王太医冷笑:“怎么,陈少夫人的腰弯不下去?那天往外撵我们的时候气势倒是足得很,没料到这么快就风水轮流转了吧?”
“是,我没料到。”丁了了咬牙,叩首:“是我错了,请你原谅。”
“一下。”王太医拈须笑了。
丁了了没有抬起头来,就听见身后其余几个太医的笑声吱吱地从地底下冒了出来,绕耳不绝。
她原是下定了决心才来的,本不认为磕头求人是一件多么难为情的事,但此时此刻不知怎的竟觉得脊背似有千斤重,迟迟撑不起来。
下跪对她而言不算羞辱,但王太医的拈须微笑算,身后那几个太医和药童的笑声也算。她自从去岁清醒之后一向横冲直撞,生死关倒是闯过了几遭,却从未有此刻这般难堪的时候。
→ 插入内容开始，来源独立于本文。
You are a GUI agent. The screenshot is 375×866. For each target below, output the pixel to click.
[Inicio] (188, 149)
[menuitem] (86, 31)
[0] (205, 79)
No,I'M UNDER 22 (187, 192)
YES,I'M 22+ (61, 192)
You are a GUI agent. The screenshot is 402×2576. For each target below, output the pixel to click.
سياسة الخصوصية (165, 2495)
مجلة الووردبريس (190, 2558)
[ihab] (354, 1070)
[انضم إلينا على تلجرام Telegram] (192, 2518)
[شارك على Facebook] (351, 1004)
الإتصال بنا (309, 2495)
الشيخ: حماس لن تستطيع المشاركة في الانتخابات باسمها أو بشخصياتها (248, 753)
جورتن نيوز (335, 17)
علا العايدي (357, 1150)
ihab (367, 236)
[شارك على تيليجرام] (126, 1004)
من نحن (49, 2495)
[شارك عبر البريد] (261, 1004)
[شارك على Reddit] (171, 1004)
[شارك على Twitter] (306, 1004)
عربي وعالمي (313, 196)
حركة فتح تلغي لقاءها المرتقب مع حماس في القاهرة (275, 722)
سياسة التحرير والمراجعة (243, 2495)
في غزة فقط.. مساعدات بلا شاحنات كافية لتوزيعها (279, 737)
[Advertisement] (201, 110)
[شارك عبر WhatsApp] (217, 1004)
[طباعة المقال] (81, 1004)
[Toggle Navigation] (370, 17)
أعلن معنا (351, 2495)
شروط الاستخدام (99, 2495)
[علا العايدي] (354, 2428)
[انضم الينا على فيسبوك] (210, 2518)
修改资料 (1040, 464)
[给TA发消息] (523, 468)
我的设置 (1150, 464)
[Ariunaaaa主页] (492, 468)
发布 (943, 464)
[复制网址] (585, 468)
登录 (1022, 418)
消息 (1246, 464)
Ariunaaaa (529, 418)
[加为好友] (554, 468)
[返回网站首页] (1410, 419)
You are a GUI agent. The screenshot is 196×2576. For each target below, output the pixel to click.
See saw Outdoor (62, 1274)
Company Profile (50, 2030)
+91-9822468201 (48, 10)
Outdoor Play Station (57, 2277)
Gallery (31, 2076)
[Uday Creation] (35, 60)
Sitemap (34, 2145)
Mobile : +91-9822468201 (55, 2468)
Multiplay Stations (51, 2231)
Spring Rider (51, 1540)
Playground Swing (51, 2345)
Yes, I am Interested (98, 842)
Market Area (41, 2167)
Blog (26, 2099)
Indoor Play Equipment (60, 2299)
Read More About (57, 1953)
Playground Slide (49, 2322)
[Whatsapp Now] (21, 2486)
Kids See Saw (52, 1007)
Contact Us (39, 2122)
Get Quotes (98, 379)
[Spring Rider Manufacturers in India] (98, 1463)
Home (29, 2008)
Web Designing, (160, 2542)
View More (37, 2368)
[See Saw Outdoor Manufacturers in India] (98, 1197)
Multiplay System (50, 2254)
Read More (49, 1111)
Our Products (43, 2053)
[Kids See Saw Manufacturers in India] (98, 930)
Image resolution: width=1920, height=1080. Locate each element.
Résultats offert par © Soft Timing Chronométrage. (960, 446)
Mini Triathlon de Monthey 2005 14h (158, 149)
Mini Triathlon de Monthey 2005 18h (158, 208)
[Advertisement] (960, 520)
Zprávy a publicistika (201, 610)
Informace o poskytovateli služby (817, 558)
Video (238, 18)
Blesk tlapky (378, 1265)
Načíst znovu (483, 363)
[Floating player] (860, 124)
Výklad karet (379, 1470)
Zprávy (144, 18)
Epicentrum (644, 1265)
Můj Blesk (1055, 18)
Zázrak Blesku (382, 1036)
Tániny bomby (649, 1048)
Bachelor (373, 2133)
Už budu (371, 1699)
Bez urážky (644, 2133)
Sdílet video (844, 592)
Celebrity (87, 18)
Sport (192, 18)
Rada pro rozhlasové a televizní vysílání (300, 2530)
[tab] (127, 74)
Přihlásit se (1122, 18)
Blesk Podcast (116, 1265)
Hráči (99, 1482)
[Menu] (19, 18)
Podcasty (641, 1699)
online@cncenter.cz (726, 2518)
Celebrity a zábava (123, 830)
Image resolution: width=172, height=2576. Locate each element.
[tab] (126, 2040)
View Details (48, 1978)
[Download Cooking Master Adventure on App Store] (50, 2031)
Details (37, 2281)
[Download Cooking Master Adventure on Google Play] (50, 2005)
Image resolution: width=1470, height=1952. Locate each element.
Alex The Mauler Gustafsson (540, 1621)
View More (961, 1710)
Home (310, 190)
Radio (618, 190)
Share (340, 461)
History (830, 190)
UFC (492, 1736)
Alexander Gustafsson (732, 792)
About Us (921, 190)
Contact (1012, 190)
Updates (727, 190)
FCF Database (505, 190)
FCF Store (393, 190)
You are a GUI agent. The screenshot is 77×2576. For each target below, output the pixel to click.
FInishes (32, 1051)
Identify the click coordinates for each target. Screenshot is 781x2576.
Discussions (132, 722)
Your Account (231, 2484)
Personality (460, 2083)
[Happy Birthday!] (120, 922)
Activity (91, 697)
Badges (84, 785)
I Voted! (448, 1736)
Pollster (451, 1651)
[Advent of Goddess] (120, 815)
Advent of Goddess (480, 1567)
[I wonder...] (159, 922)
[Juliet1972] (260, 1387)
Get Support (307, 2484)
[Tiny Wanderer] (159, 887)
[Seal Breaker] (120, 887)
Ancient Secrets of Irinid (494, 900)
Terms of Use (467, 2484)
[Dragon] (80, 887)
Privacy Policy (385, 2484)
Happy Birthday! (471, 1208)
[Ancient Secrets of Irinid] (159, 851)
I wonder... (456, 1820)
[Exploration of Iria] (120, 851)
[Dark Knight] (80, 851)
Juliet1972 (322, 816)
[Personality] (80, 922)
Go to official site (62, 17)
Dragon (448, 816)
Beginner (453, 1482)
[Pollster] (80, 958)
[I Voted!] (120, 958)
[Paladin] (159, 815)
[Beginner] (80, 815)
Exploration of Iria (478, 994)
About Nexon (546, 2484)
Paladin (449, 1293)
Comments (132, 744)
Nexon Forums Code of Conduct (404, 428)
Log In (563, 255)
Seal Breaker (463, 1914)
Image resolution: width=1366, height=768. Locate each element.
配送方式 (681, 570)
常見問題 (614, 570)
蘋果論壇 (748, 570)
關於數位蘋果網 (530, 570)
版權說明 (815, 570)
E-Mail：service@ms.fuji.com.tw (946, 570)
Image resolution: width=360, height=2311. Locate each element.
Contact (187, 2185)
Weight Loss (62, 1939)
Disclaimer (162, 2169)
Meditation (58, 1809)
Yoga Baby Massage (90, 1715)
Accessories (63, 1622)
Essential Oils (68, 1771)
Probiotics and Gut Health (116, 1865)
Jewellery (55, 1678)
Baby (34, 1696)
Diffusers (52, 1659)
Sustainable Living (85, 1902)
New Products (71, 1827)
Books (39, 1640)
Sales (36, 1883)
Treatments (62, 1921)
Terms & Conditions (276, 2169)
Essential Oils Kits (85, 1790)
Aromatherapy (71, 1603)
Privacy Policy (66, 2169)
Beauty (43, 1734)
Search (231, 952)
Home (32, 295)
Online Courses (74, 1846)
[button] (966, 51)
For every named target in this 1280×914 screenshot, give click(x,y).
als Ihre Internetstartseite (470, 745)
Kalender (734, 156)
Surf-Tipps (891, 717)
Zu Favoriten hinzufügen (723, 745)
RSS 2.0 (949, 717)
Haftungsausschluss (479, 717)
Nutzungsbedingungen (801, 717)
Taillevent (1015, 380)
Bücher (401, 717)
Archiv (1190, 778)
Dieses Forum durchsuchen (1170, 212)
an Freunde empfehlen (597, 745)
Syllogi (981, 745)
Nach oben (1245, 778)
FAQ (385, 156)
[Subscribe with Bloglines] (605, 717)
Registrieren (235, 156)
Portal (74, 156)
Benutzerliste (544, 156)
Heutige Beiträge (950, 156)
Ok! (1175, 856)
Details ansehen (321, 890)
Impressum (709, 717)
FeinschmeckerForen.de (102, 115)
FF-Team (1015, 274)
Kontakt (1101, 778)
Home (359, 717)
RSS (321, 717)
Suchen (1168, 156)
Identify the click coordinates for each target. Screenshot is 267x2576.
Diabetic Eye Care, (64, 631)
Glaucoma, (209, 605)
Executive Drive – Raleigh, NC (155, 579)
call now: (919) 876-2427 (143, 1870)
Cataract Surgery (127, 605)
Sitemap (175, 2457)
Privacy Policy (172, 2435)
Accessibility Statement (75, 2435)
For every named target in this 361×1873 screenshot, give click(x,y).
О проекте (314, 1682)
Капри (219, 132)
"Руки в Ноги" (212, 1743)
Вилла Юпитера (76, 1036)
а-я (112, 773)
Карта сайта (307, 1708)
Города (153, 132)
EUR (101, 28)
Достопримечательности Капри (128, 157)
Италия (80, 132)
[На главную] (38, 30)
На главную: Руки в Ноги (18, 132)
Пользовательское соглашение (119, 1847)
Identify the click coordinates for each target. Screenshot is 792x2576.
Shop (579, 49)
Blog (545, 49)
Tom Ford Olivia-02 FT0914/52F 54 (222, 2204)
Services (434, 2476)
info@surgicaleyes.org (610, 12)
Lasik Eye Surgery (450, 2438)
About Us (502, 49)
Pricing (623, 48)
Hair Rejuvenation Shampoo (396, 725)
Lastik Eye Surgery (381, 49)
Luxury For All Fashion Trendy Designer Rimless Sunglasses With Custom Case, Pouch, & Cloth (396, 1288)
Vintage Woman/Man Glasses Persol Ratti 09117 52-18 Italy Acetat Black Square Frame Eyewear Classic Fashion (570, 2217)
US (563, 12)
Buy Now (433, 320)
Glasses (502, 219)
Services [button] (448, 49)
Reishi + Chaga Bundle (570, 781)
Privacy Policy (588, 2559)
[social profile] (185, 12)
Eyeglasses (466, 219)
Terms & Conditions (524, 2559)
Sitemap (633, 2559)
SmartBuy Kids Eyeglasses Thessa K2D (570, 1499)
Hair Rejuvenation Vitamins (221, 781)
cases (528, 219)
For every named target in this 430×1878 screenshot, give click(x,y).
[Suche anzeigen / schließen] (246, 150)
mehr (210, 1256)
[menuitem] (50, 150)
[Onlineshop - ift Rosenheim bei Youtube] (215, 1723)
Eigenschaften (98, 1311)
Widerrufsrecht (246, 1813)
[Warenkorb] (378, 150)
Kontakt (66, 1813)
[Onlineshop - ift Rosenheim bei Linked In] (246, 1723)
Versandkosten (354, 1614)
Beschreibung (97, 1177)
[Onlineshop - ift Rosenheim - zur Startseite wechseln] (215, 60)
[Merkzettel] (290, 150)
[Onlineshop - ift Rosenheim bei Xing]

手背上忽地一暖,是陈七的手覆了上来,缓缓地攥紧了她的手指,用力。
“我来。”他道。
额头触地的声音沉闷,并不好听。
但王太医很满意,哈哈笑了:“好,三下,可以了!——陈少夫人还差两下!”
陈七攥着丁了了的手紧了紧,哑声道:“她……”
“我无妨!”丁了了抬起头,再叩首:“我合该向王大人请罪!王大人可以不原谅,但请顾念将士们性命,开恩宽宥!”
王太医的笑容淡了,皱了皱眉。
丁了了最后一叩紧随而至:“王大人高义,北疆万千将士铭感五内!”
三叩毕,她抬起头,慢慢地挺直了脊背,只觉得从腰背到后颈处处酸疼,好像背着一块百斤重的石头跑了几里地似的。
幸好总算是结束了。
陈七立刻拉她起身,又向王太医拱手:“人命关天,请大人即刻启程。”
“诶,不忙!”王太医又摆手,“二位才只拜了我一个人呐,其余五位还没拜,我们如何能启程?”
其余五个原本在看热闹的太医同时笑了起来。
“对啊对啊!”“是啊是啊!”“还没拜我们呢,我们可不跟着去啊!”“怎么拜王大人可以,拜我们就不行了?”“别磨蹭,快跪快跪!”
侍卫樊林大怒,忍无可忍冲了出来:“你们不要得寸进尺!”
“出去!”丁了了回头瞪了他一眼。
樊林不服,梗着脖子道:“明明是他们欺人太甚,为什么不能说!少夫人,咱就一定要求他们吗!七爷这辈子就没这么低过头……”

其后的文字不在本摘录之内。